Randy WattChief Financial OfficerClearStream Energy Services Inc.(587) 318-0997rwatt@clearstreamenergy.ca Barry CardInterim Chief Executive OfficerClearStream Energy Services Inc.(587) 318-0997bcard@clearstreamenergy.ca

Advisory Regarding Forward-Looking Information

Certain information included in this press release may constitute “forward-looking information” within the meaning of Canadian securities laws. In some cases, forward-looking information can be identified by terminology such as “may”, “will”, “should”, “expect”, “plan”, “anticipate”, “believe”, “estimate”, “predict”, “potential”, “continue” or the negative of these terms or other similar expressions concerning matters that are not historical facts. Specifically, this press release contains forward-looking information relating to: the refinancing of ClearStream’s asset-based revolving credit facility.

Forward-looking information involves significant risks and uncertainties. A number of factors could cause actual events or results to differ materially from the events and results discussed in the forward-looking information, including, but not limited to, the success of our response to the COVID-19 global pandemic, risks related to the integration of acquired businesses, conditions of capital markets, economic conditions, commodity prices, dependence on key personnel, interest rates, regulatory change, ability to meet working capital requirements and capital expenditure needs, factors relating to the weather and availability of labour. These factors should not be considered exhaustive. Risks and uncertainties about ClearStream’s business are more fully discussed in ClearStream’s disclosure materials, including its annual information form and management’s discussion and analysis of the operating and financial results, filed with the securities regulatory authorities in Canada and available at www.sedar.com. In formulating the forward-looking information herein, management has assumed that business and economic conditions affecting ClearStream will continue substantially in the ordinary course, including, without limitation, with respect to general levels of economic activity, regulations, taxes and interest rates.  Although the forward-looking information is based on what management of ClearStream consider to be reasonable assumptions based on information currently available to it, there can be no assurance that actual events or results will be consistent with this forward-looking information, and management’s assumptions may prove to be incorrect.
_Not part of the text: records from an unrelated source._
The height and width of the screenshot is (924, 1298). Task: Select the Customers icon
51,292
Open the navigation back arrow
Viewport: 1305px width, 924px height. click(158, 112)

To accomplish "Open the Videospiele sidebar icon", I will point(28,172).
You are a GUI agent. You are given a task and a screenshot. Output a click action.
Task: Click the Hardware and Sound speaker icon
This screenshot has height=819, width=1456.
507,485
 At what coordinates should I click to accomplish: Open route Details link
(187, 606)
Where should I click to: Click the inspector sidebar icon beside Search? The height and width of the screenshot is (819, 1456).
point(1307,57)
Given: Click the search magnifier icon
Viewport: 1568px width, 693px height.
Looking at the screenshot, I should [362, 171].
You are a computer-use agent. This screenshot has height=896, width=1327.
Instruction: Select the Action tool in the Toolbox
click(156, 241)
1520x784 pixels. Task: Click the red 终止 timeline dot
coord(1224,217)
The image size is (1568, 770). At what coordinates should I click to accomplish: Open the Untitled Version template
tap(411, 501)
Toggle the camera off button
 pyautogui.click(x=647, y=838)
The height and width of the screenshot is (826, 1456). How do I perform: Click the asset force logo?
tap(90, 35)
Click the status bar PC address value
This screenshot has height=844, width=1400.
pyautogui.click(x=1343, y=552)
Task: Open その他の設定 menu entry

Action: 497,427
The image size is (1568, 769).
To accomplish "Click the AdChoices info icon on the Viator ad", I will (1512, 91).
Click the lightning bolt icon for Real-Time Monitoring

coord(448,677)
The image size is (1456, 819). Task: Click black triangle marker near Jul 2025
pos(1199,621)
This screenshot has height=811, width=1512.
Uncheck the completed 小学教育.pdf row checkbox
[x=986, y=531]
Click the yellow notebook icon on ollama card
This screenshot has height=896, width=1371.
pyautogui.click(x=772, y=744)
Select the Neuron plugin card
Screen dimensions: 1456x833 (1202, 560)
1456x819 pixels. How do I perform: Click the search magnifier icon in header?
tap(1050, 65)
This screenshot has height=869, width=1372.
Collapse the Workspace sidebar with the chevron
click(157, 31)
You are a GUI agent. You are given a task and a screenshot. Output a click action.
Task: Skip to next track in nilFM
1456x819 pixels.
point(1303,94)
This forward-looking information is made as of the date of this press release, and ClearStream does not assume any obligation to update or revise it to reflect new events or circumstances except as required by law. Undue reliance should not be placed on forward-looking information. Forward-looking information is provided for the purpose of providing information about management's current expectations and plans relating to the future. Readers are cautioned that such information may not be appropriate for other purposes.